--- Given text Enclosed Below ---
The new North Nova Family Medicine Teaching Site will take in six of the new residency positions. Two will be added to an existing site in Cape Breton, and one to the family medicine teaching site in South West Nova. The tenth position will accommodate family medicine residents who wish to complete specialty training in areas such as geriatrics or mental health and addictions.

“This is a very important development for Dalhousie Medical School and the province,” said Dr. David Anderson, dean of Dalhousie Medical School. “Training physicians in these communities will help meet the immediate health care needs of Nova Scotians, while paving the way to better primary health care access in the future.”

Residents who train rural tend to stay rural

Recent history shows that Dalhousie family medicine residents who train in smaller communities in the province are highly likely to stay in Nova Scotia and practice in those same or similar communities. For example, 21 of the 24 residents who completed their training in the Annapolis Valley since a teaching site was established there in 2012 have chosen to stay and practice in Nova Scotia—not just in Valley towns but also in Sheet Harbour, Tatamagouche, Musquodoboit and Port Hawkesbury. In Southwest Nova, four out of the five residents finishing this year have chosen to stay in Southwest Nova.

Dr. Karla Armsworthy, who spoke at the announcement in Truro today, completed her residency training with Dalhousie in 2016 and now practices in nearby Bible Hill.

“Working in a community as a family medicine resident makes it much easier to transition to full medical practice in that community after graduation,” Dr. Armsworthy said. “I did residency rotations in Truro, so I know the specialists in the area and what kinds of services and supports are available for patients. Setting up my practice has been seamless.”

The addition of North Nova brings the total number of family medicine teaching sites in Nova Scotia to five, with preceptors in more than 90 community locations, training approximately 65 family medicine residents in the province throughout the year.

Family physicians and communities in North Nova are enthusiastic about the new training positions and well-prepared to take them on. Residents at the new site will follow a non-traditional “longitudinal curriculum” that will allow them to spend a substantial amount of time in the same family medicine practice for the two years of their training.

“The longitudinal experience will provide these residents with the opportunity to get to know their patients very well over a two-year period,” notes Dr. Andrew Warren, Dalhousie’s associate dean of postgraduate medical education. “This means they’ll be able to care for patients across the entire course of a health scenario—whether that’s from the beginning of a pregnancy to the birth and first year of a baby’s life, or from the initial presentation of symptoms to diagnosis, treatment and recovery. This will give the residents great insight and a stronger connection to their patients and the communities they’re serving.”
--- End of Enclosed Given text ---
--- Given information Enclosed Below ---
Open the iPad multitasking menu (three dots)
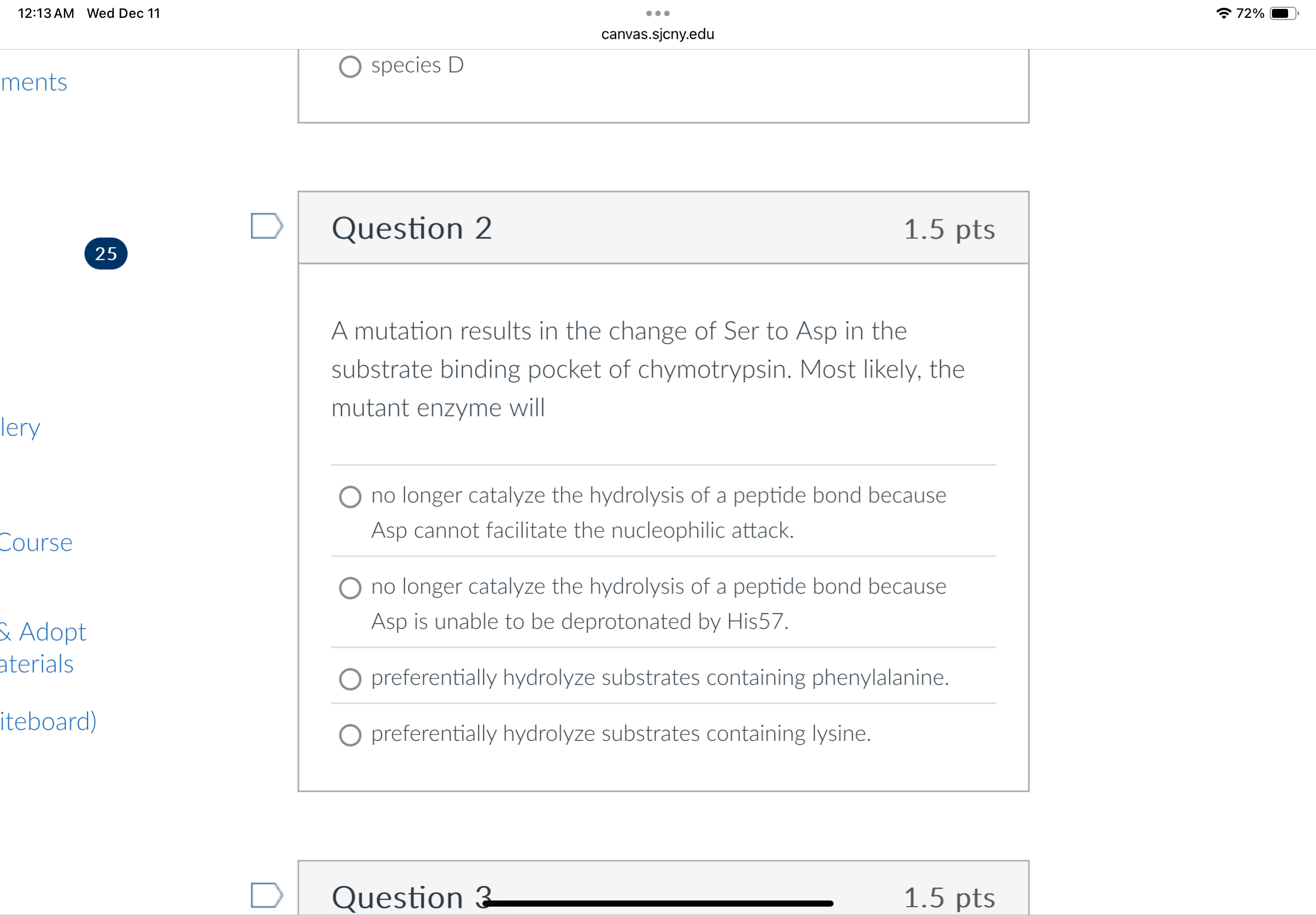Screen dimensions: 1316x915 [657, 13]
--- End of Enclosed Given information ---
What needs to be done ->
Please reproduce the passage on family medicine residencies word for word, everything from "Dr. Karla Armsworthy, who" down to "throughout the year.".

Response below ->
Dr. Karla Armsworthy, who spoke at the announcement in Truro today, completed her residency training with Dalhousie in 2016 and now practices in nearby Bible Hill.

“Working in a community as a family medicine resident makes it much easier to transition to full medical practice in that community after graduation,” Dr. Armsworthy said. “I did residency rotations in Truro, so I know the specialists in the area and what kinds of services and supports are available for patients. Setting up my practice has been seamless.”

The addition of North Nova brings the total number of family medicine teaching sites in Nova Scotia to five, with preceptors in more than 90 community locations, training approximately 65 family medicine residents in the province throughout the year.